### Brief A
Reproduce, word for word, the stretch of the ILO apprenticeship article from "Countries like Austria" through "reduce youth unemployment.".
### Brief B
According to the ILO apprenticeship article, why do so many young people in Austria want to do an apprenticeship?
### Brief C
Which groups' representatives does the ILO apprenticeship article say exchanged ideas at the Geneva workshop?

### Source excerpt
Countries like Austria and Denmark have been very successful in using apprenticeships to tackle the youth jobs crisis. The ILO is helping to share their experiences with other countries.

Article | 12 December 2013
GENEVA – The ILO was host this week to a Sub-Regional Workshop on Apprenticeship Systems in Europe, where government, workers’ and employers’ representatives had the chance to exchange ideas and best practices on successful apprenticeship systems in the continent. Apprenticeship systems have played an important role in certain countries to help reduce youth unemployment.

In Austria, for example, 40 per cent of youth go on a work-based apprenticeship after they finish school. “The reputation of an apprenticeship is really high in Austria…so many young people want to do an apprenticeship,” Benjamin Poredos, an apprenticeship trainer in Austria, told ILO News.

### Data extract
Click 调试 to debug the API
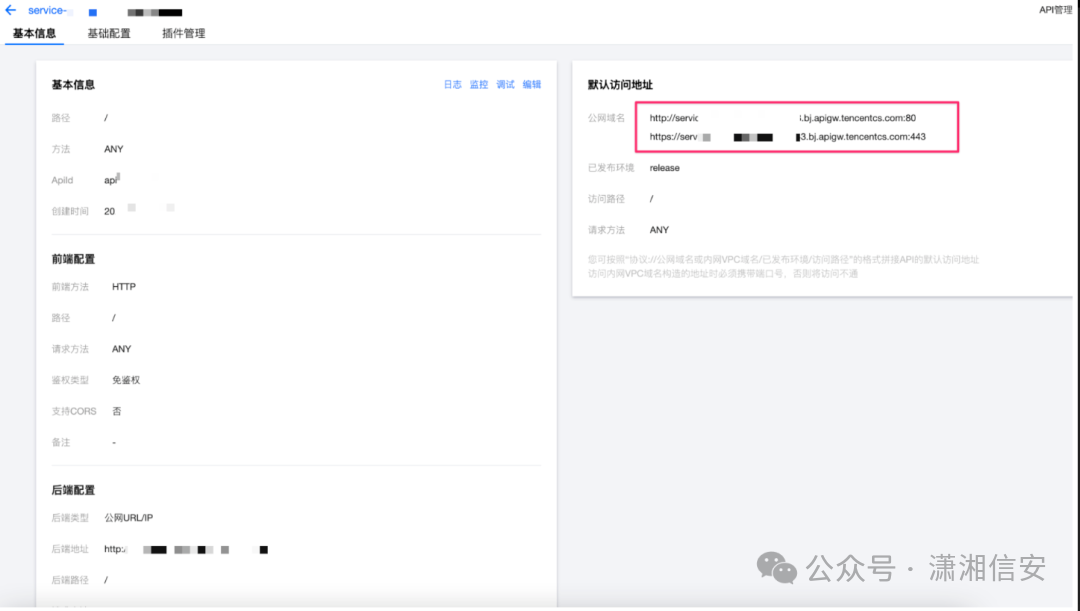The height and width of the screenshot is (611, 1080). click(504, 84)
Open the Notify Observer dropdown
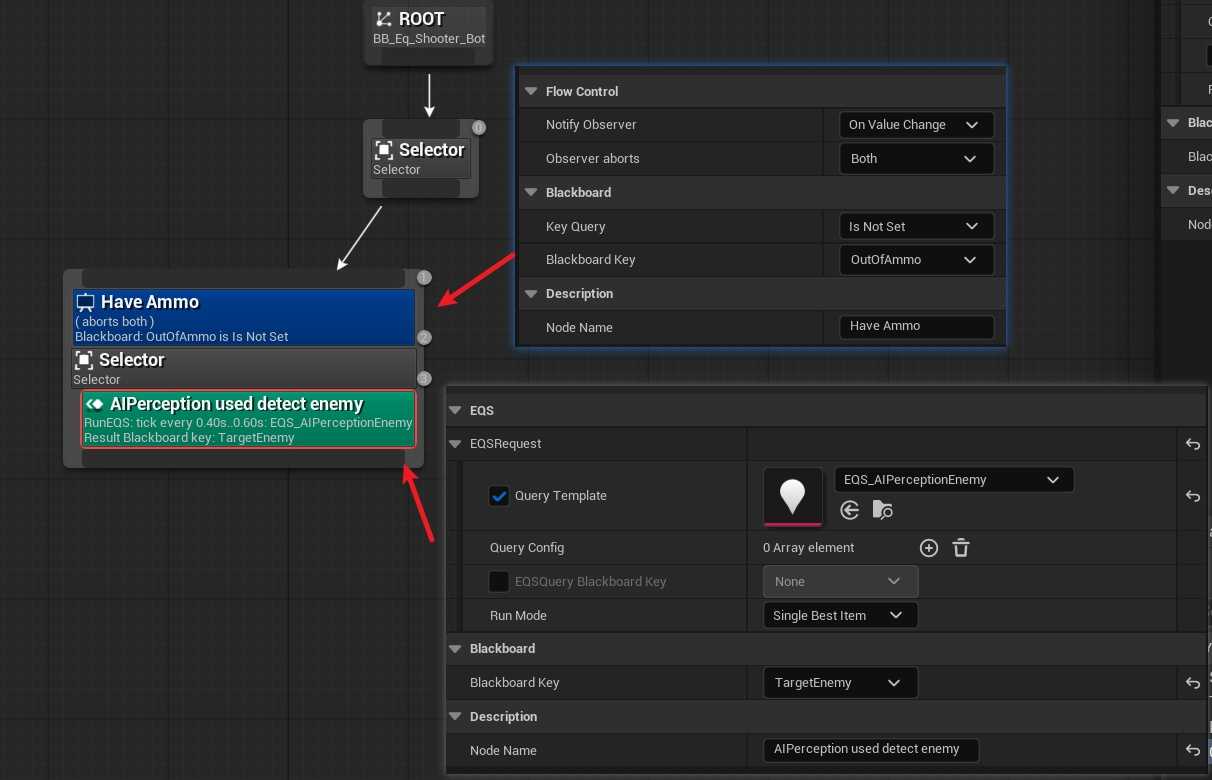This screenshot has height=780, width=1212. click(915, 125)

### Task solution A
Countries like Austria and Denmark have been very successful in using apprenticeships to tackle the youth jobs crisis. The ILO is helping to share their experiences with other countries.

Article | 12 December 2013
GENEVA – The ILO was host this week to a Sub-Regional Workshop on Apprenticeship Systems in Europe, where government, workers’ and employers’ representatives had the chance to exchange ideas and best practices on successful apprenticeship systems in the continent. Apprenticeship systems have played an important role in certain countries to help reduce youth unemployment.

### Task solution B
An Austrian apprenticeship trainer says that apprenticeships have a very high reputation in Austria, and that this is why so many young people want to do one.

### Task solution C
- Government representatives
- Workers' representatives
- Employers' representatives